4) Qual foi a postura dos Estados Unidos?
Além da participação dos EUA no golpe de 2014 e do avanço constante da Otan sobre repúblicas da ex-União Soviética, a Casa Branca, sob o governo Joe Biden, ampliou as hostilidades à Rússia. Os Estados Unidos também lideraram a série de sanções econômicas do Ocidente ao país europeu desde que Putin começou a instalar forças militares na fronteira com a Ucrânia. Com a entrada das tropas russas, Biden classificou a ação como “ataque injustificado e sem provocação prévia”, acusando a Rússia de ser a única responsável por “mortes e destruição que esse ataque vai trazer”. Mas até analistas pró-EUA admitem que, devido ao declínio relativo do país e às fragilidades da administração Biden, o peso norte-americano no desfecho desse conflito está em xeque.

5) As sanções surtiram efeito?
Até o momento, Washington proibiu dois bancos estatais russos de fazerem negócios nos EUA e restringiu acordos da dívida nacional da Rússia. Alemanha, Reino Unido e União Europeia também anunciaram sanções. Existe uma ameaça de desconectar o sistema bancário russo do sistema de pagamento internacional Swift, mas falta consenso sobre essa medida – a União Europeia e até os EUA poderiam ser afetados. De resto, a Rússia provê 40% da demanda de gás natural da Europa. Conforme destacou uma reportagem da rede britânica BBC, “a Rússia vem reforçando sua defesa, reduzindo a dependência do dólar e tentando tornar sua economia à prova de sanções. O presidente Vladimir Putin pode estar contando que vai suportar sanções por mais tempo do que o Ocidente supõe”.

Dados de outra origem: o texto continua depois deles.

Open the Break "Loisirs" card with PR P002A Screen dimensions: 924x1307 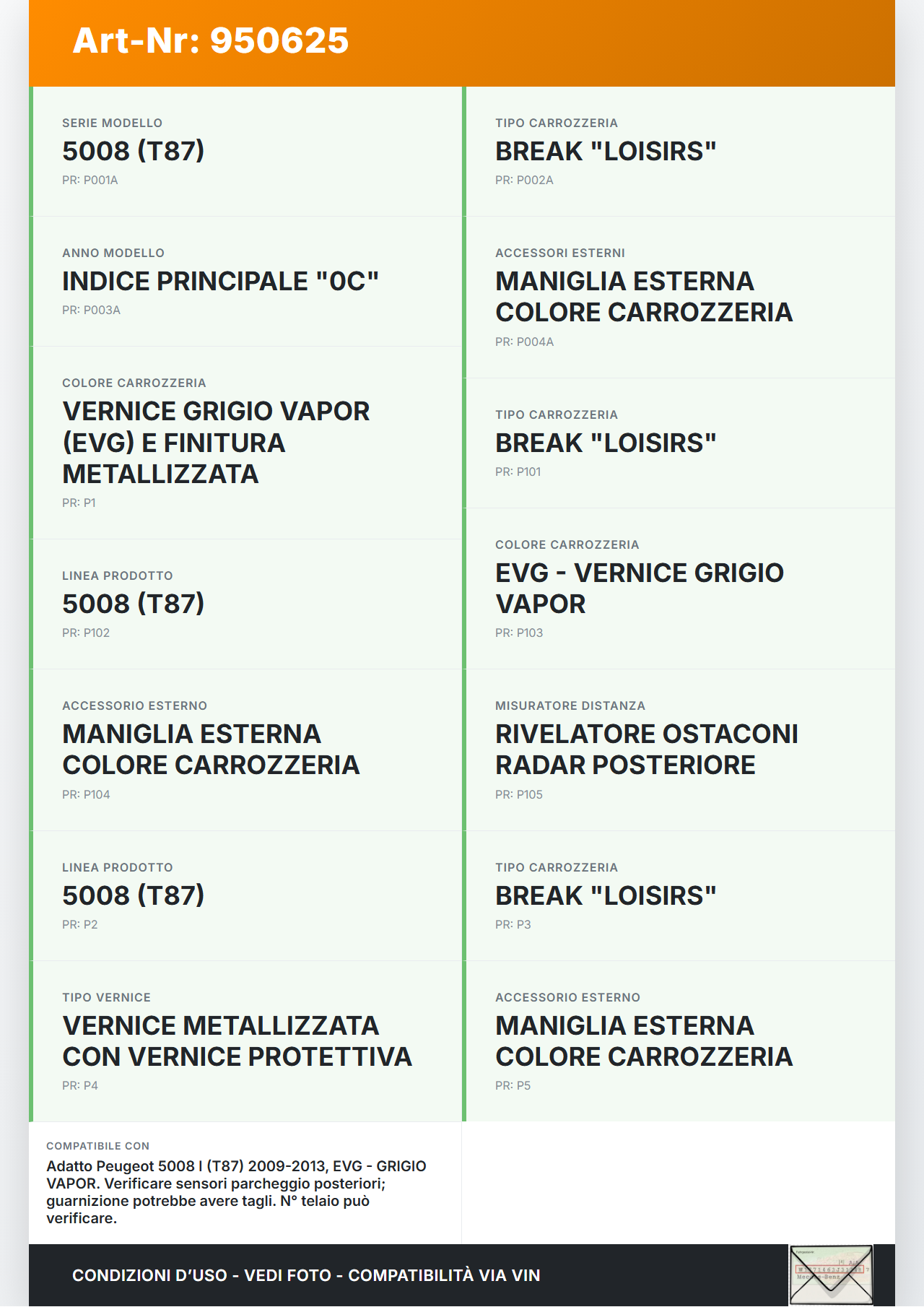pyautogui.click(x=680, y=152)
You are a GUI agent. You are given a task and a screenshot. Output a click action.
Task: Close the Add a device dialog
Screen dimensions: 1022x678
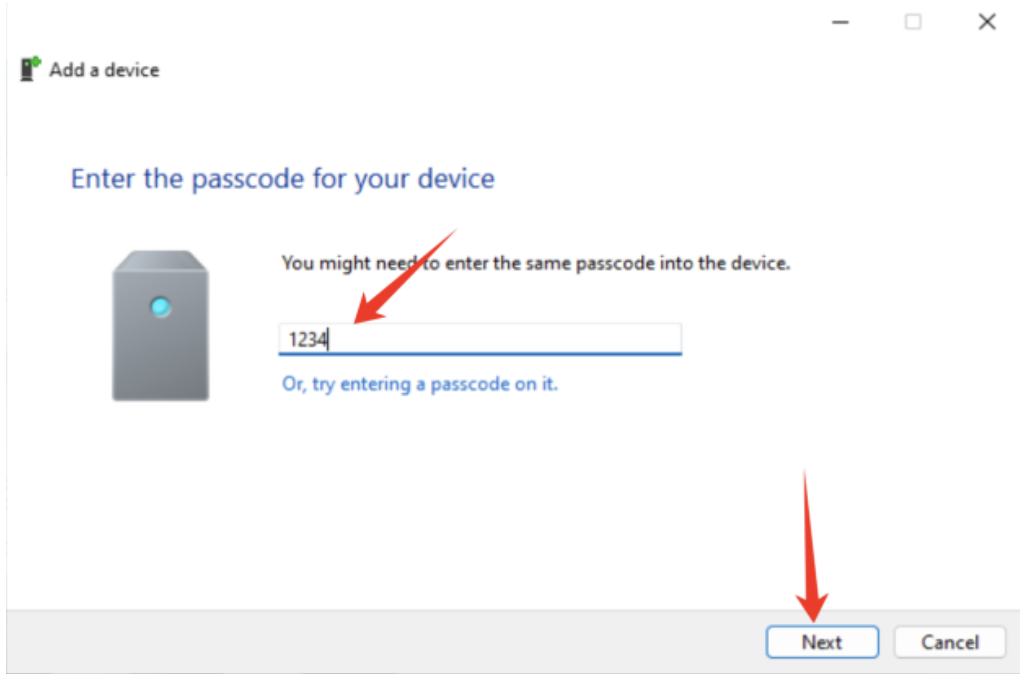tap(987, 22)
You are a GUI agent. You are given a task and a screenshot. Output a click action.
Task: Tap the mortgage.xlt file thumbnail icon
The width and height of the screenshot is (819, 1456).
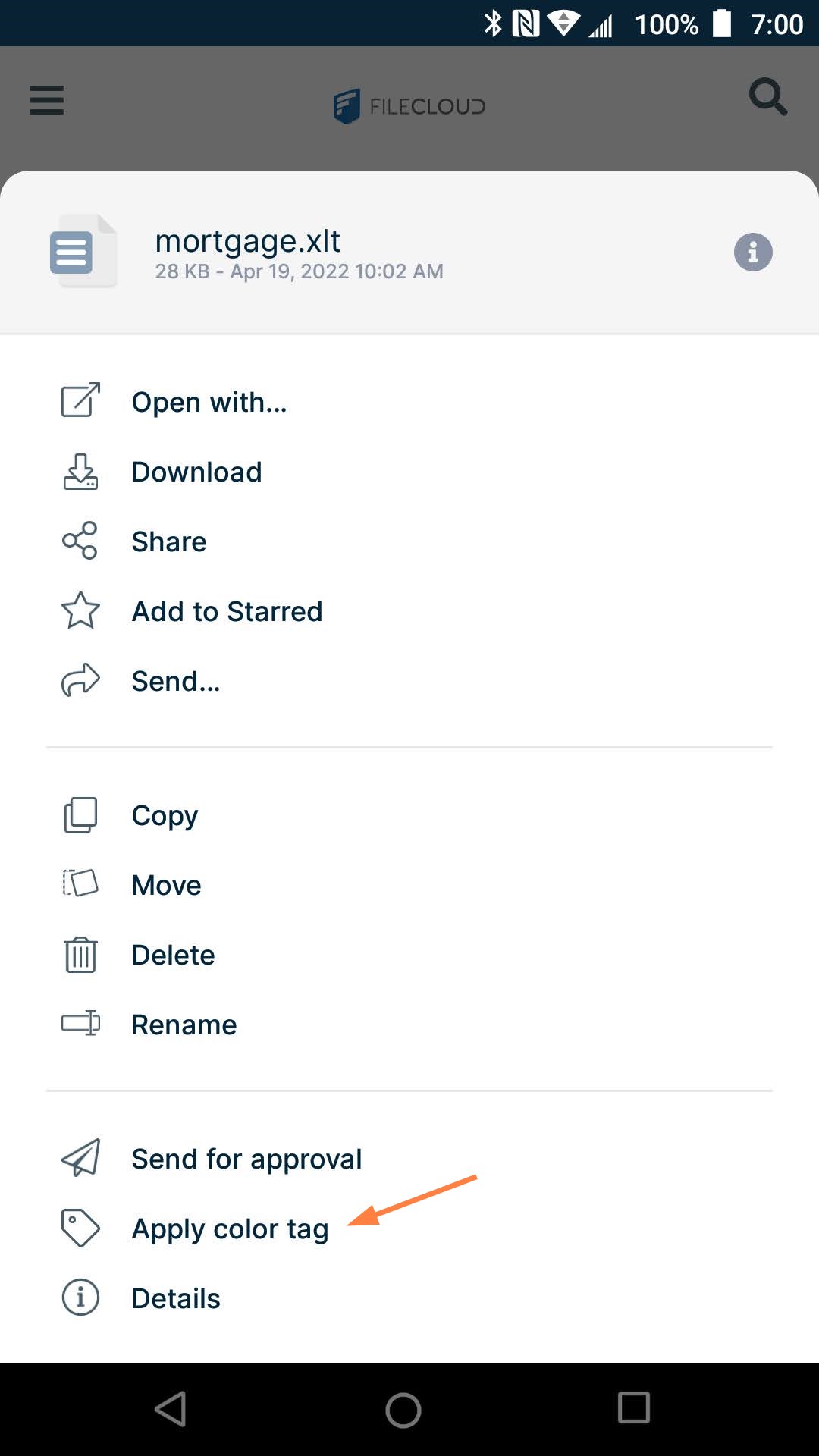pos(82,251)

6) Há chances de a Otan entrar na guerra?
Ao falar aos russos em cadeia nacional de TV, Putin ressaltou que não vai tolerar qualquer ingerência externa no conflito. “Ninguém deveria ter nenhuma dúvida de que um ataque direto ao nosso país levará à derrota e a consequências terríveis para qualquer agressor potencial”, afirmou. Ainda na quinta-feira, Estados Unidos e Otan disseram que, embora apoiem a Ucrânia, não devem recorrer a operações militares na região. Não há, pois, previsão de envio de tropas de combate contra a Rússia.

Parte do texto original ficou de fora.